SAP-1 Il plasmide di attivazione CRISPR (h) fornisce un approccio mirato e non distruttivo per sovraregolare l'espressione endogena di ELK4 senza alterare la sequenza di DNA sottostante.
SAP-1 Il plasmide di attivazione CRISPR (h) è un sistema SAM (mediatore di attivazione sinergico) a tre plasmidi progettato per la sovraregolazione trascrizionale altamente efficiente e sito-specifica del locus ELK4 nelle linee cellulari umane. Il sistema è costruito attorno a una Cas9 cataliticamente inattiva (dCas9) che porta due mutazioni inattivanti (D10A e N863A) che eliminano l'attività nucleasica preservando al contempo il legame con il DNA. Questa dCas9 è fusa con VP64, un potente attivatore trascrizionale, ed è coespressa con un gene di resistenza alla blasticidina per la selezione.

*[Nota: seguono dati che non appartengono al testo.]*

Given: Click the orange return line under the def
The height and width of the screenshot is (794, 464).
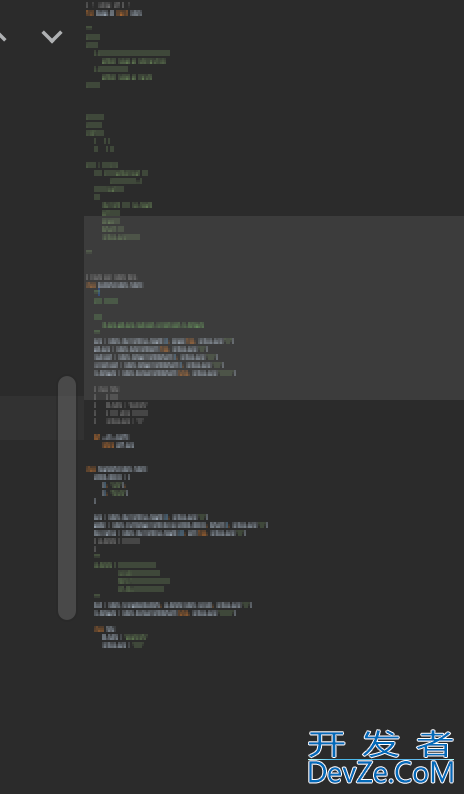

Il secondo plasmide codifica la proteina di fusione MS2-p65-HSF1, un complesso attivatore secondario che agisce in sinergia con dCas9-VP64, insieme a un gene di resistenza all'igromicina. Il terzo plasmide codifica un sgRNA specifico per il bersaglio di 20 nt fuso a due aptameri di RNA MS2 che reclutano il complesso MS2-p65-HSF1 nel sito di attivazione, accompagnato da un gene di resistenza alla puromicina. I tre plasmidi vengono somministrati in un rapporto di massa 1:1:1 per un'espressione bilanciata di tutti i componenti del sistema.

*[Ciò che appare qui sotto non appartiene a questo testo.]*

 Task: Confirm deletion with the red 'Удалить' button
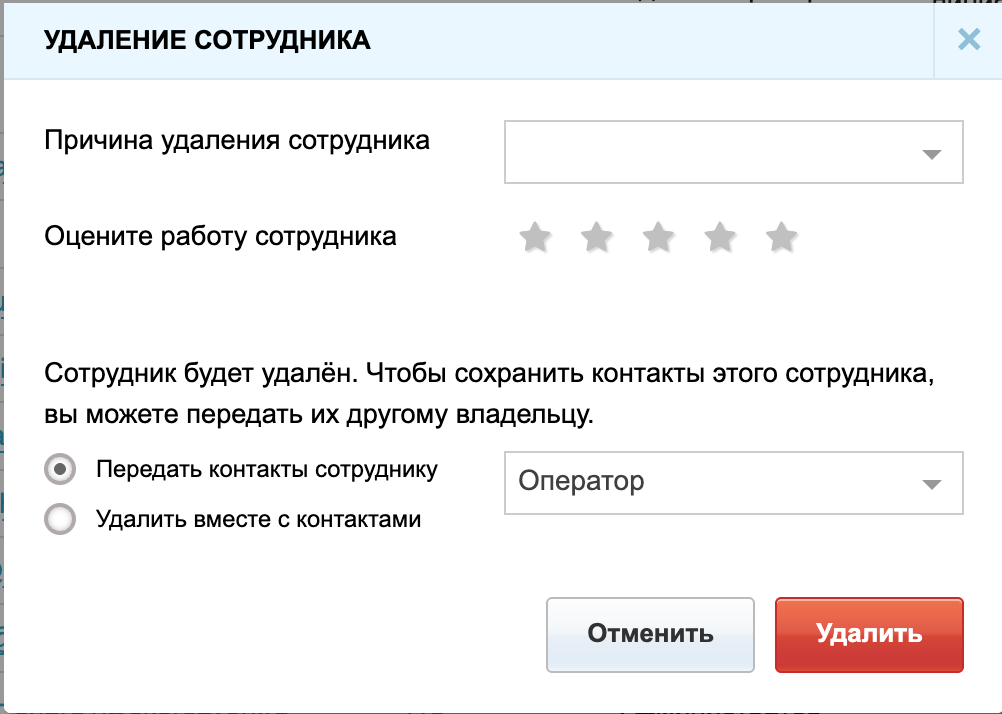(868, 634)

Una volta assemblato nel locus bersaglio, il complesso SAM si lega a circa 200 bp a monte del sito di inizio della trascrizione ELK4, dove VP64, p65 e HSF1 agiscono in modo concertato per reclutare il machinery trascrizionale e guidare la sovraregolazione dell'espressione endogena di SAP-1. A differenza della Cas9 con attività nucleasica, dCas9 non introduce rotture a doppio filamento né modifica la sequenza genomica, preservando il locus ELK4 nativo e consentendo lo studio delle risposte trascrizionali dipendenti da SAP-1 nel locus endogeno, rendendolo uno strumento prezioso per studi funzionali, l'identificazione di geni bersaglio e la modellizzazione del ripristino della via SAP-1 nelle cellule tumorali con espressione di ELK4 silenziata o ridotta.
Solo per uso di ricerca. Non destinato a uso diagnostico o terapeutico.